Is more information helping?

A Minute ago we talked about the mandated calorie information on menus. Food package labels have been revised too. We’re kind of a “more is better” society.

So, here we go again: how is more nutrition information working out for us?

New York city has the longest history with posted calorie information which began there in July 2008. A study in 2009, conducted by NYU and Yale, showed fast food orders contained an average of 825 calories before calorie postings and 846 after the info was on the menus. Average calorie orders INCREASED!

Half of the people said that hadn’t even noticed the information. But about 14 percent of the patrons at four fast food restaurants (McDonald’s, Wendy’s, Burger King, KFC) in a poor neighborhood, said the info influenced their orders. Unfortunately, when restaurant receipts were checked, people were actually ordering MORE calories.

So, first let’s admit self-reports are not reliable. (And when reading a study, even in a legit publication, note this red flag!)

It seems like we want info and healthy options, but we don’t use them.

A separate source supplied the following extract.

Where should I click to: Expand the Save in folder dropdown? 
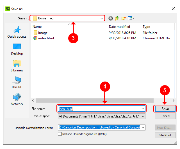[x=102, y=18]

Before adding to info overload, let’s answer a few questions:

  • Do we really expect nutritional content and total calories to be the most important consideration at a fast food restuarant?
  • If price is the reason we’re eating fast food do health considerations enter in to the equation at all?
  • Could there be just too much info on menu boards?
  • Has listing calories influenced restaurants to reduce portion size?
  • Have menu options changed for the better?

Will more info make a difference? It doesn’t look like it short term and it’s doubtful long term, but we’ll see.

Why bother considering these questions? Who does it hurt? Every new regulation costs us consumers and it doesn’t help.  Why continue down this path?

Perhaps using these tried and failed solutions prevent us from finding innovative solutions to be well.